For each record that follows, write out an identical copy.

----

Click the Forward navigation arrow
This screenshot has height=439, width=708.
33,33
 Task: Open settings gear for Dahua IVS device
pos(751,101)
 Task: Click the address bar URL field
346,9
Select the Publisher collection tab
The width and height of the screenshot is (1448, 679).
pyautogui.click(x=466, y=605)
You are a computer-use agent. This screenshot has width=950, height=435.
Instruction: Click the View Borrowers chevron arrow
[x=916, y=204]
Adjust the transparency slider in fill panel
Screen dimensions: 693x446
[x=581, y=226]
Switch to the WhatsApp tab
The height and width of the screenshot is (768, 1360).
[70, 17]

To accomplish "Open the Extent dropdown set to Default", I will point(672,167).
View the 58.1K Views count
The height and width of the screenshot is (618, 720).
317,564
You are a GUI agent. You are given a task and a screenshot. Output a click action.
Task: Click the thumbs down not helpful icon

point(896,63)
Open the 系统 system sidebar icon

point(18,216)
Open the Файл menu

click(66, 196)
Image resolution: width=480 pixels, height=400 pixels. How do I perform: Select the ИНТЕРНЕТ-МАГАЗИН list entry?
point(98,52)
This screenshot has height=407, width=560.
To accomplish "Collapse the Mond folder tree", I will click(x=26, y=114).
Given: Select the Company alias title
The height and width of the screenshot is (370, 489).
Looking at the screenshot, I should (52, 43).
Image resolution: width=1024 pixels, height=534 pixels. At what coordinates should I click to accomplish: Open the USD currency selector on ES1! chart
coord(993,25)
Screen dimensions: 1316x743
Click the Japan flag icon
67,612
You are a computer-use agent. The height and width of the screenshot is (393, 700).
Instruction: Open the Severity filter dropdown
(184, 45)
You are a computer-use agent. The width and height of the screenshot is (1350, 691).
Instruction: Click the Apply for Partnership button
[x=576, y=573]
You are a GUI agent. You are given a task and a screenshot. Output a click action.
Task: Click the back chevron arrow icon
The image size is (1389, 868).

----

FINISHED TASK:
Click the Forward navigation arrow
This screenshot has height=439, width=708.
33,33
 Task: Open settings gear for Dahua IVS device
pos(751,101)
 Task: Click the address bar URL field
346,9
Select the Publisher collection tab
The width and height of the screenshot is (1448, 679).
pyautogui.click(x=466, y=605)
You are a computer-use agent. This screenshot has width=950, height=435.
Instruction: Click the View Borrowers chevron arrow
[x=916, y=204]
Adjust the transparency slider in fill panel
Screen dimensions: 693x446
[x=581, y=226]
Switch to the WhatsApp tab
The height and width of the screenshot is (768, 1360).
[70, 17]

To accomplish "Open the Extent dropdown set to Default", I will point(672,167).
View the 58.1K Views count
The height and width of the screenshot is (618, 720).
317,564
You are a GUI agent. You are given a task and a screenshot. Output a click action.
Task: Click the thumbs down not helpful icon

point(896,63)
Open the 系统 system sidebar icon

point(18,216)
Open the Файл menu

click(66, 196)
Image resolution: width=480 pixels, height=400 pixels. How do I perform: Select the ИНТЕРНЕТ-МАГАЗИН list entry?
point(98,52)
This screenshot has height=407, width=560.
To accomplish "Collapse the Mond folder tree", I will click(x=26, y=114).
Given: Select the Company alias title
The height and width of the screenshot is (370, 489).
Looking at the screenshot, I should (52, 43).
Image resolution: width=1024 pixels, height=534 pixels. At what coordinates should I click to accomplish: Open the USD currency selector on ES1! chart
coord(993,25)
Screen dimensions: 1316x743
Click the Japan flag icon
67,612
You are a computer-use agent. The height and width of the screenshot is (393, 700).
Instruction: Open the Severity filter dropdown
(184, 45)
You are a computer-use agent. The width and height of the screenshot is (1350, 691).
Instruction: Click the Apply for Partnership button
[x=576, y=573]
You are a GUI agent. You are given a task and a screenshot. Output a click action.
Task: Click the back chevron arrow icon
The image size is (1389, 868).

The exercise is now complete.